# Is it too late for me?



## Vonny (Apr 30, 2018)

I stopped playing after the Easter event in protest and now I?m getting anxiety knowing I?m missing out on events lol is it too late for me to collect all event items?


----------



## boring (Apr 30, 2018)

I wouldn't say so, the gyroid event recently started but I've found it easy enough to get all the gyroids needed


----------



## That Marshal Fangirl (Apr 30, 2018)

Agreed.  The gyroidite event is fairly easy to complete with a little patience.  I have all the clothing items already.


----------



## xSuperMario64x (Apr 30, 2018)

Sounds like they're maybe finally givin yall some slack lol


----------



## Bcat (Apr 30, 2018)

The gyroid event  is really easy! You should be able to complete it at this point!


----------



## Vonny (May 1, 2018)

So I came crying back. lol 

I noticed they added new fish and bugs but no new inventory slots :/ should I just sell my collection of Tuna and other very rare stuff?


----------



## AndroGhostX (May 1, 2018)

Vonny said:


> So I came crying back. lol
> 
> I noticed they added new fish and bugs but no new inventory slots :/ should I just sell my collection of Tuna and other very rare stuff?



No! Keep the rare fish and bugs as animals will ask for them and give you fortune cookies in return, if you want the regular items and clothing though. If you don't want your rare items then you can give them to Gulliver for animals and sweets that will help give points to an animal.


----------



## Vonny (May 1, 2018)

AndroGhostx said:


> No! Keep the rare fish and bugs as animals will ask for them and give you fortune cookies in return, if you want the regular items and clothing though. If you don't want your rare items then you can give them to Gulliver for animals and sweets that will help give points to an animal.



You mean when they ask for non specific fish/bugs? Or do they actually request them now?


----------



## AndroGhostX (May 1, 2018)

They ask for fish/bug and you can choose what to give them. But they also can ask for specific ones, like how they would ask for the same types. When they ask for specific ones, they don't ask for rare ones.


----------



## Vonny (May 1, 2018)

I’m sorry for asking so many questions.. but to clarify are the emporer butterflies and all the new creatures the same (level of rarity) as what tuna, koi, etc we’re?  So villagers will never request them but they can be given to them if they ask for a non specific fish or bug, correct?


----------



## CaramelCookie (May 1, 2018)

Vonny said:


> I’m sorry for asking so many questions.. but to clarify are the emporer butterflies and all the new creatures the same (level of rarity) as what tuna, koi, etc we’re?  So villagers will never request them but they can be given to them if they ask for a non specific fish or bug, correct?



That's correct.


----------



## PizzaHorse (May 2, 2018)

They give fortune cookies for the really rare stuff? Does that include the new perfect fruits?


----------



## Justin (May 2, 2018)

Great thing about the Fortune Cookies is that you can pretty much let go of any hope of collecting everything unless you're planning on dropping hundreds... so it makes missing other things less painful, haha.


----------

• • • • •

* WRITTEN TASK A
Please format the part of the records that opens with the line containing "Viewport: 1456px width, 819px height." and runs through the end of the records as a JSON list of strings, one string per line, with blank lines and the pictures left out.

* DATASET ROWS
• • • • •

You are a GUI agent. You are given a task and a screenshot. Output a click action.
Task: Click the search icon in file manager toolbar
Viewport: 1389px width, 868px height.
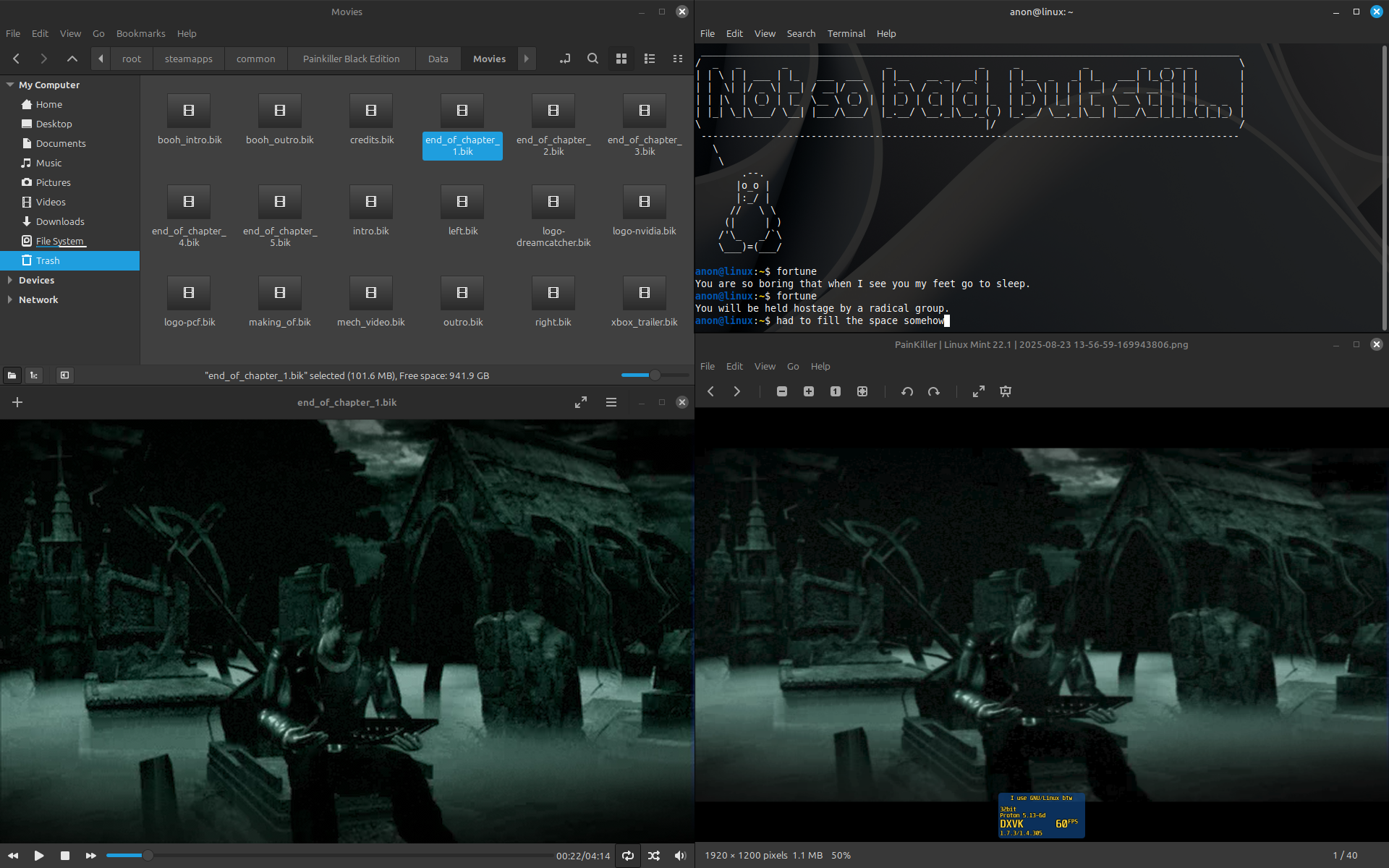[592, 59]
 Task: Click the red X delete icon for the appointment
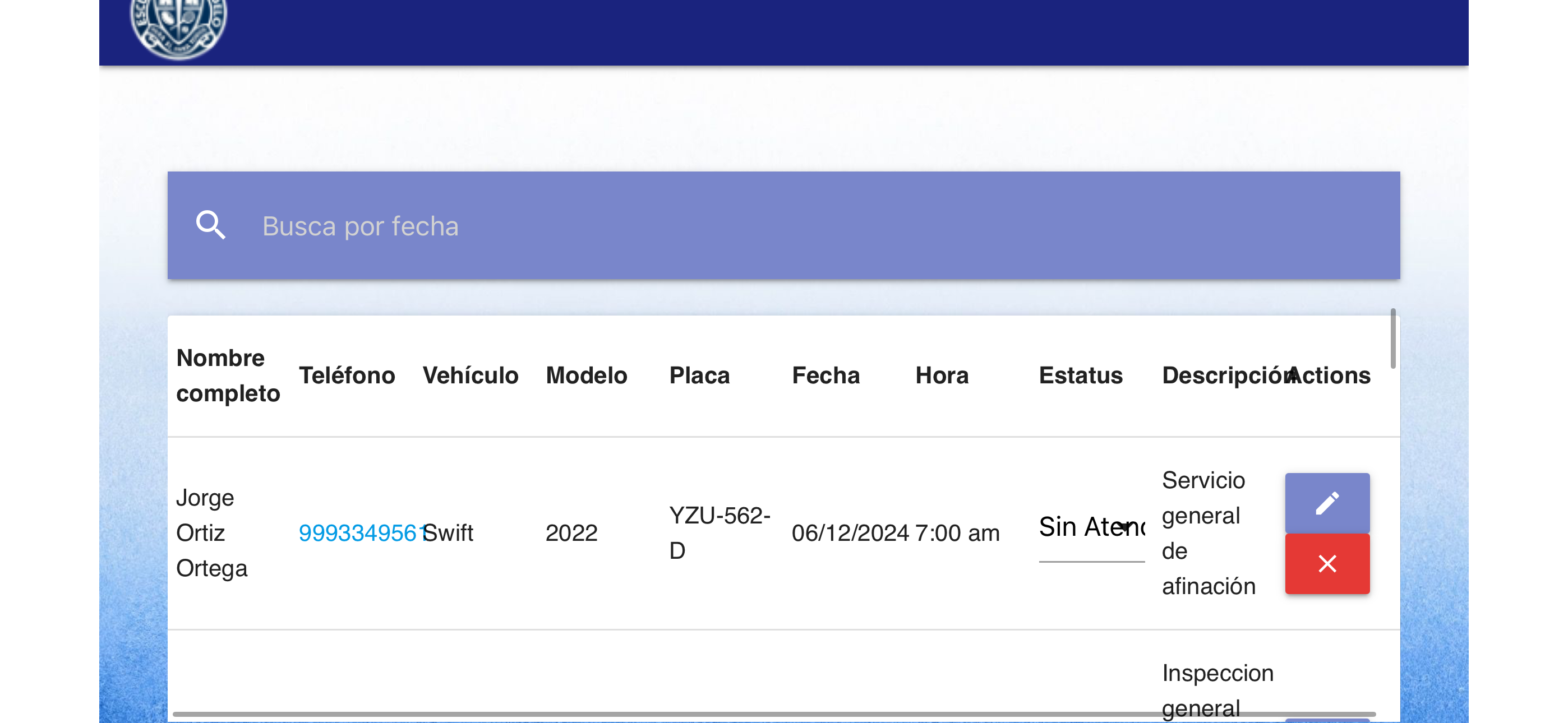point(1327,564)
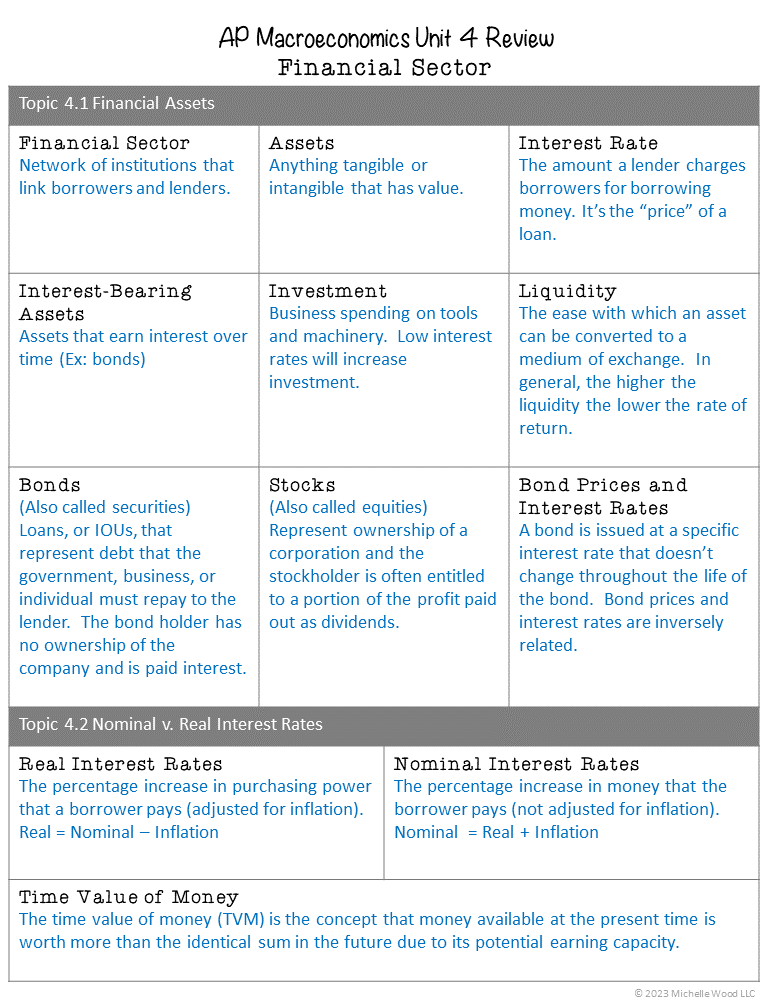Click the 'Liquidity' term heading
Screen dimensions: 768x1008
[567, 291]
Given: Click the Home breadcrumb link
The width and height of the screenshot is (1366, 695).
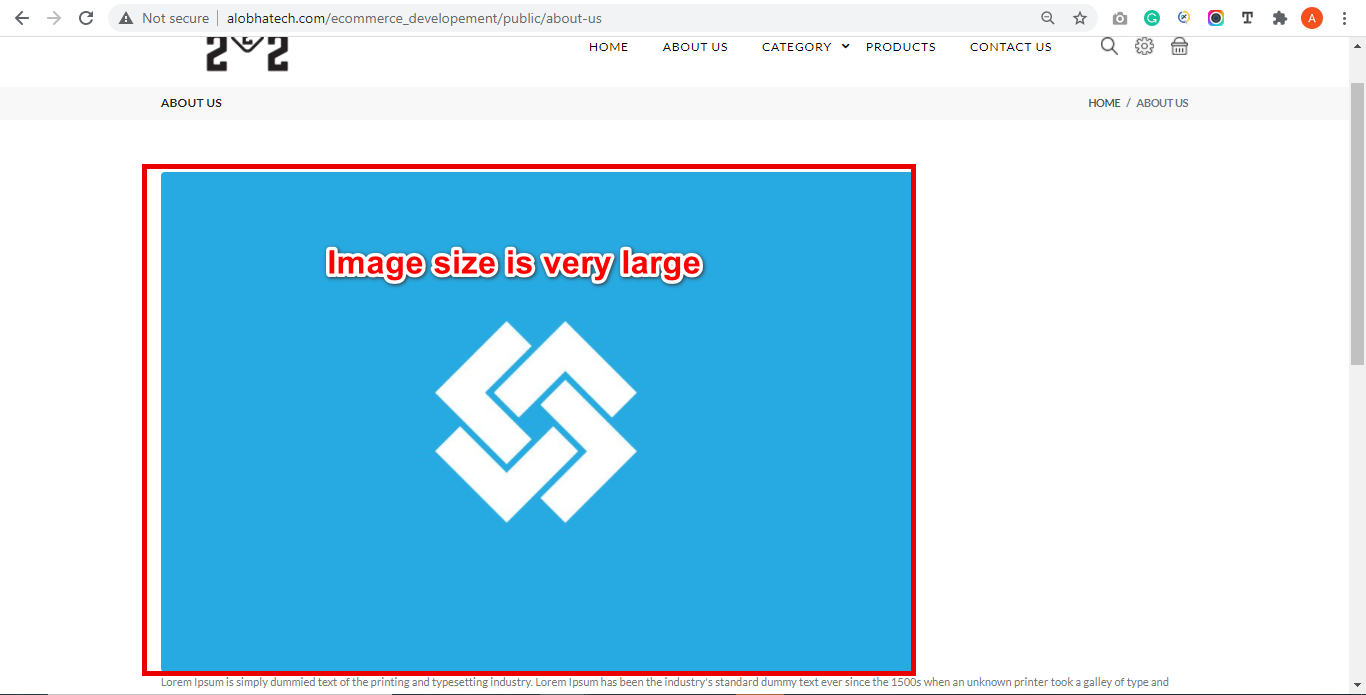Looking at the screenshot, I should 1104,103.
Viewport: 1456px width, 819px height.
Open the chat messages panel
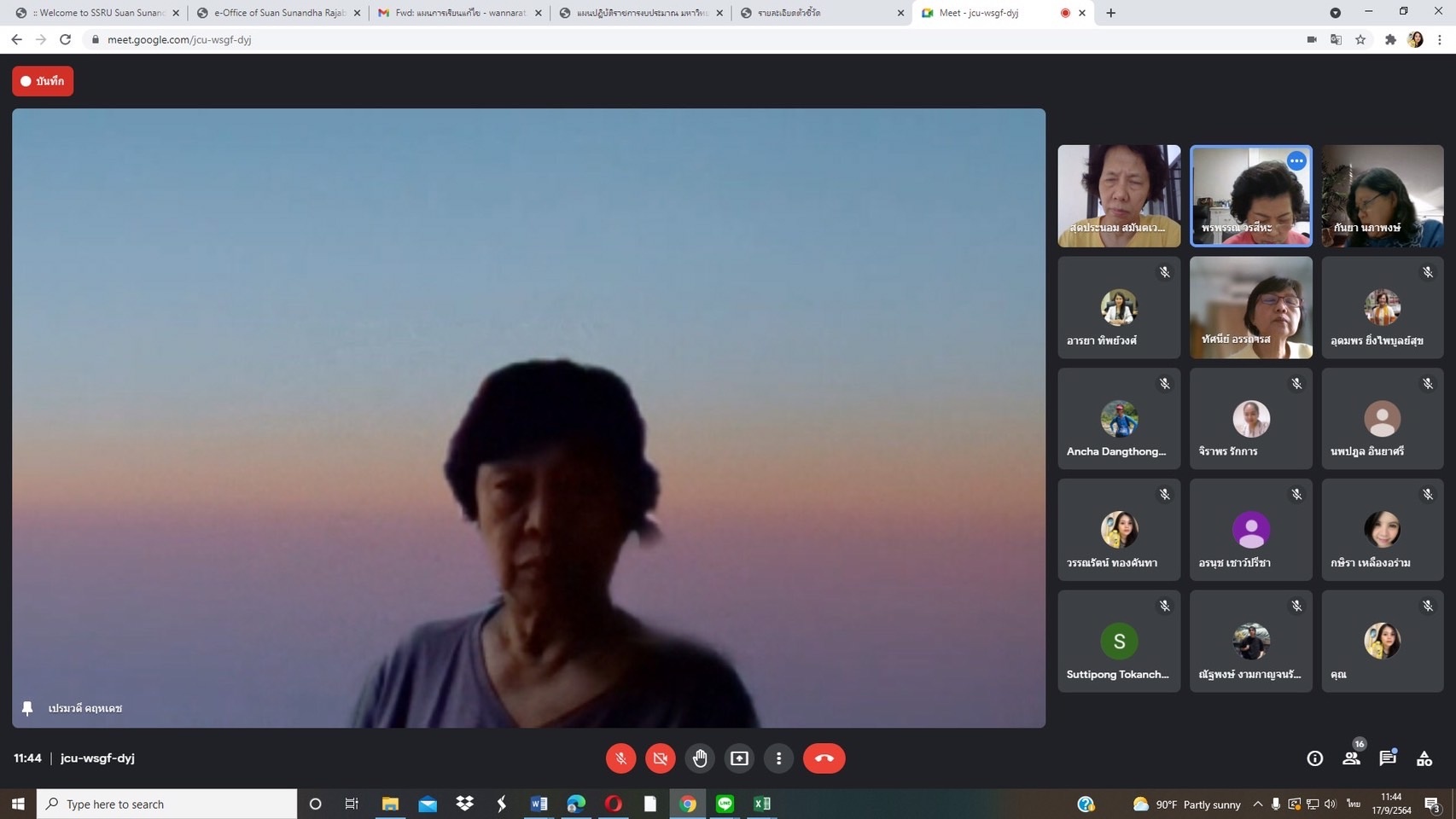[1388, 758]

• • • • •

* WRITTEN TASK B
In the forum thread, why does Justin say the Fortune Cookies make missing other things less painful?

* TASK RESPONSE A
[
  "Viewport: 1456px width, 819px height.",
  "Open the chat messages panel",
  "[1388, 758]"
]

* TASK RESPONSE B
Justin says the Fortune Cookies mean you can pretty much give up any hope of collecting everything unless you plan to spend hundreds. Since collecting everything is already out of reach, missing other things hurts less.